Airfare barrier despite local affordability
The May report indicated that Vietnam offers competitive prices on accommodation, food, and entertainment, often up to 30 percent cheaper than neighboring Thailand.
However, this cost advantage is affected by the steep cost of international flights to the country, particularly for long-haul travelers from Europe and America.
For travelers from the U.S., Germany, and France, flying to Vietnam costs an average of US$1,063, slightly higher than to Thailand ($1,050) and Malaysia ($1,037), but lower than to Indonesia ($1,200).
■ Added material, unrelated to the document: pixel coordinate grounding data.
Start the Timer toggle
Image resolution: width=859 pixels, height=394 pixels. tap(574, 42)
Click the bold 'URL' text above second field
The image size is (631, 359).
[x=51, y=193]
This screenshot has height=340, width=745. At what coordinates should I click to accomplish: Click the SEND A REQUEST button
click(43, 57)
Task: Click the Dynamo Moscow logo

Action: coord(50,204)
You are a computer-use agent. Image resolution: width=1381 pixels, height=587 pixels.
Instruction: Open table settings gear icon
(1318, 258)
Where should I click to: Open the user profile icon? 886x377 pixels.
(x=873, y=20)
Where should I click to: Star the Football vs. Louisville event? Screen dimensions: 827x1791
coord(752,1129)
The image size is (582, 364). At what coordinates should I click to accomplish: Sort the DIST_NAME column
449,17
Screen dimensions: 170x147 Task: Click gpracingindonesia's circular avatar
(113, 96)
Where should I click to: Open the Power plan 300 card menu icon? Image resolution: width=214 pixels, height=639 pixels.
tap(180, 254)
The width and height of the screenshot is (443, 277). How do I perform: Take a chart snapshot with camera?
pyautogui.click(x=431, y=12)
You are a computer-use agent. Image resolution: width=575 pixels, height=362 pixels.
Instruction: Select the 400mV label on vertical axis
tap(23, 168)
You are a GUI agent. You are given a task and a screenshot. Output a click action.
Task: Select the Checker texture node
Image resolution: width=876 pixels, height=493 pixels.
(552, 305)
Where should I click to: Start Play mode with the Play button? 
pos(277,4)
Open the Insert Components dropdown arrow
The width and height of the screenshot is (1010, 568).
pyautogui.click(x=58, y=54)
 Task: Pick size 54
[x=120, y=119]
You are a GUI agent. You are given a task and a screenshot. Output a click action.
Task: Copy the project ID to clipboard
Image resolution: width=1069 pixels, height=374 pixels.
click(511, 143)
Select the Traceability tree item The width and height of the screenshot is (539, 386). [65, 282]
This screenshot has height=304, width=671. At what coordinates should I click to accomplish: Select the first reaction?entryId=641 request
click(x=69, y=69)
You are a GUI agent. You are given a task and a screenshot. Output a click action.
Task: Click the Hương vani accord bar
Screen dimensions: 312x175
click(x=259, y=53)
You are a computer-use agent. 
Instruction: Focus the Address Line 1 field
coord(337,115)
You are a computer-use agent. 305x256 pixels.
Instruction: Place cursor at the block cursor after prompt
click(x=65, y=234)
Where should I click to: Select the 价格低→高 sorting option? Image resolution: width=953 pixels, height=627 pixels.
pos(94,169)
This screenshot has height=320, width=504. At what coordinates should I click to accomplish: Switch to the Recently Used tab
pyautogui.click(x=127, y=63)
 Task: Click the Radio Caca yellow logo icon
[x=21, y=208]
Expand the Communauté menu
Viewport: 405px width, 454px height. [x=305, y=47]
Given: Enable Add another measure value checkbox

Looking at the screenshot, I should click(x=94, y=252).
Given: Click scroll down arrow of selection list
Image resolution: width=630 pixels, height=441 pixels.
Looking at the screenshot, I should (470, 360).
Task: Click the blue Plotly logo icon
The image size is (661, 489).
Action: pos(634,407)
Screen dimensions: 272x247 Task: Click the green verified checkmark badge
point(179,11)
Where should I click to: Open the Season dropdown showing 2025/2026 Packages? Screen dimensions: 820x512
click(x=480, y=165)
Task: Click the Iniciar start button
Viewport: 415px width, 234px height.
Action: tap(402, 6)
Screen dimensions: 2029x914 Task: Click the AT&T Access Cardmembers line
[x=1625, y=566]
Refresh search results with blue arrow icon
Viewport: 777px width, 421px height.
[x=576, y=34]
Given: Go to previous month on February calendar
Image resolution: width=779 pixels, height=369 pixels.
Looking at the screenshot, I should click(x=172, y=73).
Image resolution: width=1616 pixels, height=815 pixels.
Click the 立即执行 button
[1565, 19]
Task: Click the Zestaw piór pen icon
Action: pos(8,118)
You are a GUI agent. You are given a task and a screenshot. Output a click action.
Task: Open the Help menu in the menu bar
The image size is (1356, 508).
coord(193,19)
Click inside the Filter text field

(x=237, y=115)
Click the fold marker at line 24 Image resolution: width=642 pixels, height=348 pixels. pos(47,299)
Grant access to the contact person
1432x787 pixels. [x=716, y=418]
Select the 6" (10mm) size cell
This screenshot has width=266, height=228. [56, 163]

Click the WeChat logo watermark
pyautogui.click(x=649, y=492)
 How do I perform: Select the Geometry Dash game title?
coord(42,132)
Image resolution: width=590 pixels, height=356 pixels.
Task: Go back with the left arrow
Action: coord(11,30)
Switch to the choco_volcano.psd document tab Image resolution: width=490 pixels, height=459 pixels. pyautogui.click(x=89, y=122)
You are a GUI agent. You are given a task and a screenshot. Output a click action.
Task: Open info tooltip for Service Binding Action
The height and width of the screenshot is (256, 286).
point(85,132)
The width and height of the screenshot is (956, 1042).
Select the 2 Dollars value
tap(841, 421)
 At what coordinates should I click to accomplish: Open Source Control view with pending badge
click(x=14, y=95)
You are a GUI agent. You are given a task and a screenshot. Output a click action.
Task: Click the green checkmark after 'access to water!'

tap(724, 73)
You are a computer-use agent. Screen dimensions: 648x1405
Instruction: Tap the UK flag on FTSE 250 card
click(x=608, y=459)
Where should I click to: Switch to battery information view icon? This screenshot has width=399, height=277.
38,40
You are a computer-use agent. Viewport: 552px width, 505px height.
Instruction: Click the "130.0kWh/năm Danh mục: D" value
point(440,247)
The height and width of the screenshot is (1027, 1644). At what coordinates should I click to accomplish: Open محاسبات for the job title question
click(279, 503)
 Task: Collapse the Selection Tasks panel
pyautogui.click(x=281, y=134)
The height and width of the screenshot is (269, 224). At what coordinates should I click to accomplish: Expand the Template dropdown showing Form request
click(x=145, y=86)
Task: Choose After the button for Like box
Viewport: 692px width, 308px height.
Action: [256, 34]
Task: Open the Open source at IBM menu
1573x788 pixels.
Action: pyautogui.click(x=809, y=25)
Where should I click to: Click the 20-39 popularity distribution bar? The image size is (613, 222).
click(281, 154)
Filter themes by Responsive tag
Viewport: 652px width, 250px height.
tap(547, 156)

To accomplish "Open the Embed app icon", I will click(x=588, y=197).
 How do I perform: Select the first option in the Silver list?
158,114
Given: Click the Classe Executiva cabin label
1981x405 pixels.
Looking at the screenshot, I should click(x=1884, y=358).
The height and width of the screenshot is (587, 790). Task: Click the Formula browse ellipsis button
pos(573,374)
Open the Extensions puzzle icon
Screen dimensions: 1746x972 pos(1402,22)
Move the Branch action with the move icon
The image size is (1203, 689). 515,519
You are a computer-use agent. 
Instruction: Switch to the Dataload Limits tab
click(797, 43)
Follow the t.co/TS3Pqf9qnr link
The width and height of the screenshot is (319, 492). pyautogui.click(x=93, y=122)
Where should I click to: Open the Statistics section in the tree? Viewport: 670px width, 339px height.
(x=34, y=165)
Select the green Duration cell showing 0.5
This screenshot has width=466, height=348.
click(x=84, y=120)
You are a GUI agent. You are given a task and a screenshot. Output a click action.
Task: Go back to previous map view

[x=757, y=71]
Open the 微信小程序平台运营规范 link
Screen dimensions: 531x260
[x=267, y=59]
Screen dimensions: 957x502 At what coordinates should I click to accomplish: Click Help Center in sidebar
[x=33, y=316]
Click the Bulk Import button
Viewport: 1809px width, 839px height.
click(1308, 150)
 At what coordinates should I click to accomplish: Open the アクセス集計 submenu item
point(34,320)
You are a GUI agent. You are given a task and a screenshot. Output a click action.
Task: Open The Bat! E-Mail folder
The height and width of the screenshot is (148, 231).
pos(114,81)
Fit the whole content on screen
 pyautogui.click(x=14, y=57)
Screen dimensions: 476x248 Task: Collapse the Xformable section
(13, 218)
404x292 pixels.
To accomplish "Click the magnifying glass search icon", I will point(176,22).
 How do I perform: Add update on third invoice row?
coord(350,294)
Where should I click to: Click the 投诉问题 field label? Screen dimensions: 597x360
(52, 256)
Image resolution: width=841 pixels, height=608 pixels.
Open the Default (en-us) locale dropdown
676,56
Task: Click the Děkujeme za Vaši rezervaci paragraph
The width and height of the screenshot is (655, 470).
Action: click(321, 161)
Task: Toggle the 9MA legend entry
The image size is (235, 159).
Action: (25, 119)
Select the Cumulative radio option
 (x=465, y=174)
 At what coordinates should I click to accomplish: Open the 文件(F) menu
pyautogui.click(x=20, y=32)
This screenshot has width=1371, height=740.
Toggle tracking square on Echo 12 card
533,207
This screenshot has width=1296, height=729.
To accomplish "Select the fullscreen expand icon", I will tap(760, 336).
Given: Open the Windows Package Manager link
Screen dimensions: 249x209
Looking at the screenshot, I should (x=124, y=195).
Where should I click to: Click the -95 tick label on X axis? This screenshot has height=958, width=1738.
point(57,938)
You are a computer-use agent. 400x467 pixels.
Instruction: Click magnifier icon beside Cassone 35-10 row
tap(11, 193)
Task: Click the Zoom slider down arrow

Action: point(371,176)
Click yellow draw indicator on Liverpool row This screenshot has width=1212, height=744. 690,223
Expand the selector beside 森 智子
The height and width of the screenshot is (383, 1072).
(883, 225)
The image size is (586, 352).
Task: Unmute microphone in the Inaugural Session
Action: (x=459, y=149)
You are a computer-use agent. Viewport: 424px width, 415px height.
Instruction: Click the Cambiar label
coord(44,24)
Meanwhile, travelers from Asian countries such as Japan, South Korea, and China pay around $358 to reach Vietnam, $433 to Thailand, $426 to Malaysia, and $466 to Indonesia.
While this might suggest Vietnam is relatively well-positioned in terms of flight affordability for short-haul travelers, the longer-distance markets—those with higher spending potential—tell a different story.
SHS emphasized that for these tourists, airfare constitutes a large portion of the trip’s total cost.
According to the report, airfares account for up to 75 percent of the travel budget for budget-conscious tourists to Vietnam, and still make up a significant share even for mid-range and premium travelers.
This cost distribution heavily restricts spending on other high-value sectors such as accommodation, dining, shopping, and entertainment, which are seen as key revenue streams for tourism.
While Vietnam’s overall cost competitiveness remains strong, the weight of airfares tips the scales.
Visitors are paying nearly the same, or more, for a trip to Vietnam as to other destinations in the region.
The difference of six to 10 percentage points in airfares might seem small numerically, but it is enough to shift traveler preferences, particularly when tourists consider total trip value.
Factors behind high airfares
Rising jet fuel prices, the weakened Vietnamese dong against the U.S. dollar, and a small number of aircraft and carriers were among contributors to high airfares, according to the report.
However, the root problem lies in people and how the aviation market is regulated and shaped.
“The absence of real competition keeps prices high,” SHS said.
To address the airfare challenge, SHS hinted at encouraging new carriers to enter the local market, adjusting seasonal airfare caps to reflect demand more flexibly, offering subsidies for large-scale charter flights from Europe and the U.S., and expanding aviation partnerships with major airlines from the Middle East and Europe to open more direct routes.